__Work to be completed__:
Please single out every line in the rows below that contains the word "width", and copy each one.

__Records for processing__:

┏━━

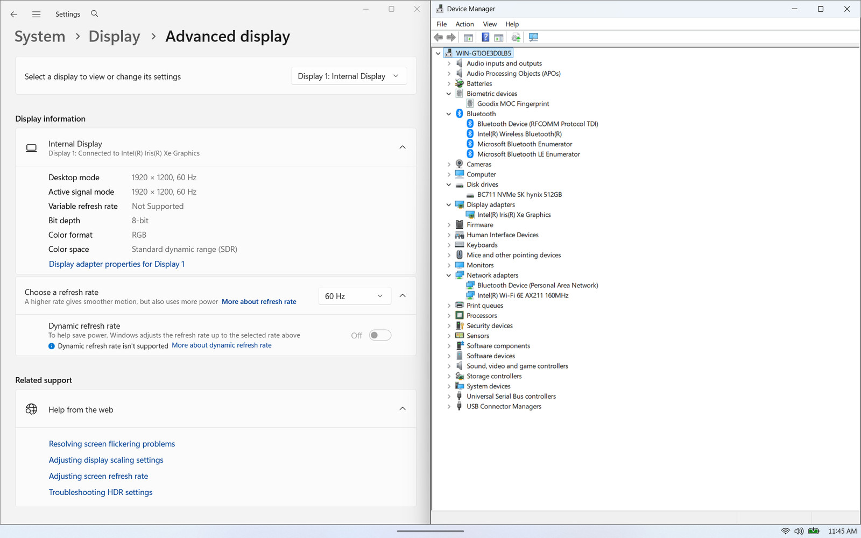The image size is (861, 538).
Task: Open the Action menu in Device Manager
Action: click(464, 24)
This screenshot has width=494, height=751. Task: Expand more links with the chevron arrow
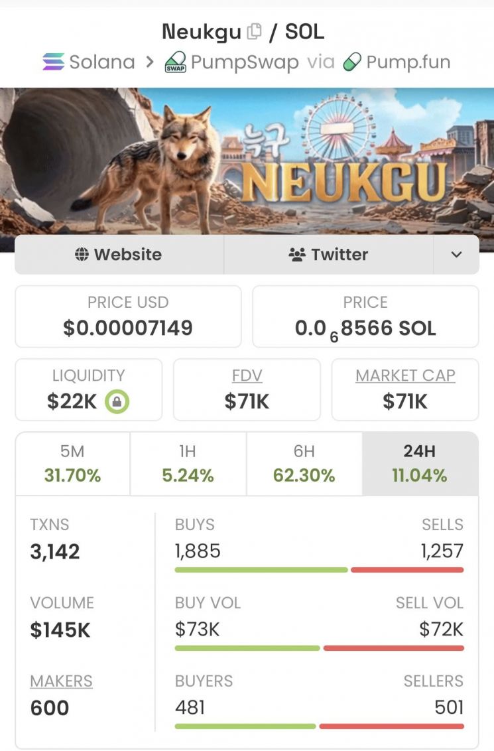click(x=456, y=255)
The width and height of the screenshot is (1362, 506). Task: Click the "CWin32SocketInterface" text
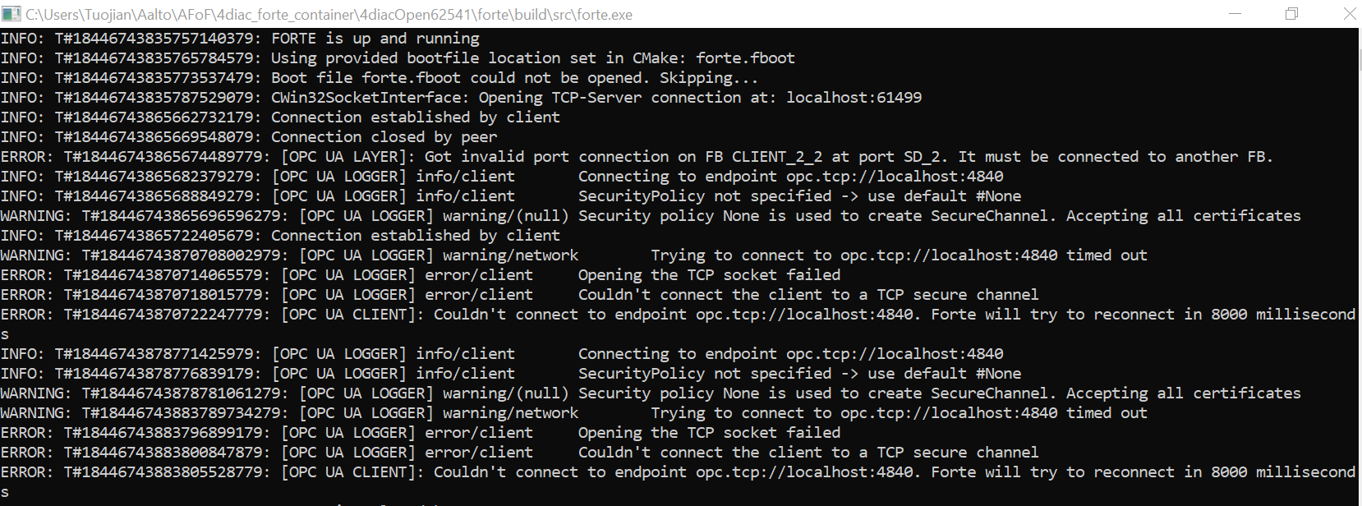point(366,98)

┗━━

__Expected answer__:
This screenshot has width=494, height=751. Task: Expand more links with the chevron arrow
The width and height of the screenshot is (1362, 506). Task: Click the "CWin32SocketInterface" text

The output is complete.